The Effect of Neurocatin on Protein Phosphorylation in Striatal Synaptosomes from Rat Brain

Abstract

Neurocatin, a neuroregulatory factor isolated from mammalian brain, is a powerful affector of protein phosphorylation in rat striatal synaptosomes. Two major synaptosomal phosphoproteins of approximately 80 and approximately 60 kDa, possibly synapsin I and tyrosine hydroxylase, were especially sensitive to neurocatin. Immunoprecipitation experiments confirmed that the 60-kDa protein is the enzyme tyrosine hydroxylase. At low concentrations of neurocatin (to approximately 7.5 ng/100 microliters of suspension), incorporation of 32P orthophosphate into these proteins increased with increasing neurocatin concentration. At 7.5 ng of neurocatin, incorporation of the label into the two proteins increased by 22 and 26%, respectively.

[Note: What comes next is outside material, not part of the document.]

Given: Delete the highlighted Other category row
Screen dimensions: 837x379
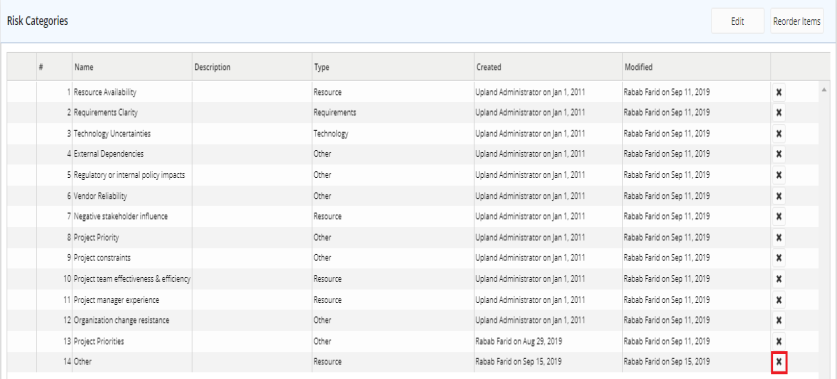Looking at the screenshot, I should [x=778, y=362].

Concentrations of neurocatin > 7.5 ng/100 microliters caused progressive decrease in incorporation of 32P into many synaptosomal proteins; by a concentration of neurocatin of approximately 45 ng/100 microliters, the level of 32P incorporation into many proteins was < or = 70% of control. The effects of neurocatin on synaptosomal protein phosphorylation were also dependent on the time of incubation. At a constant concentration of approximately 7.5 ng/100 microliters of neurocatin, increased incorporation of 32P into many proteins was measurable within 0.5 min and was maximal by 1 min. Incubation times > 2.0 min, showed progressive decrease in 32P incorporation. Removing extrasynaptosomal Ca2+ with EGTA attenuated the increased 32P incorporation induced by low neurocatin concentrations, suggesting that calcium plays a role in neurocatin-induced phosphorylation of rat striatal synaptosomal proteins. The reduced incorporation of label induced by high neurocatin concentrations, however, was not calcium dependent. The effects of neurocatin on the level of 32P incorporation into proteins were observed only in intact synaptosomes, consistent with this compound acting through receptors on the plasma membrane.